I am concerned who is checking my structural plans and calcs. This goes
without saying that many a times we are educating plan checkers. Personally
I feel that plan structural checkers should be licensed engineers. But
then, that may be a wishful thinking.


At 1/28/99 03:53 PM, you wrote:
>I received comments back from a plan checker for a custom house.  The local
>building authority sent the plans out to a company that provides a plan
>checking service.  I will not mention the building department or the plan
>checking company, for reasons, it is in the southern California area.

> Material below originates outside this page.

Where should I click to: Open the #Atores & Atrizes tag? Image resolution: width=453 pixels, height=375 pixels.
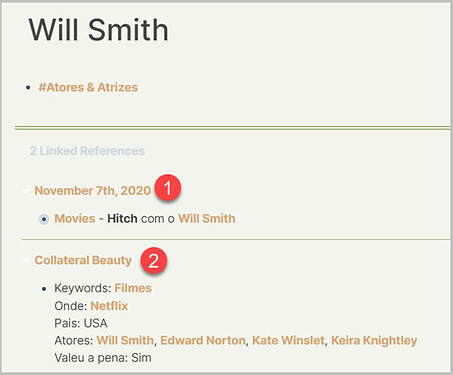click(x=88, y=87)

>The house was a type 5 construction and was fairly complicated.  I provided
>a very nice set of drawings and calculations, there were some very critical
>connections incorporating steel and timber.  The structural comments, I
>received only 2.  One I never heard of and seemed ridicules, the plan
>checker wanted me to wet seal and sign the table of contents of the
>calculations.  I wet stamped and signed the cover of the calculations and
>the calculations were bound when they were submitted.  The plan checker
>seemed to overlook the real structural issues and focused on the cookbook
>method of checking drawings and calculations.  This really bothered me at
>first and then I started to think about if this is the case, it scares me.
>These plan checking companies could be overlooking the structural integrity
>of a building not looking at the whole picture but requiring me to stamp and
>sign the table of contents...?
>Has anybody come across this scenario, and/or has there been some new code
>revision that this is required that I do not know of.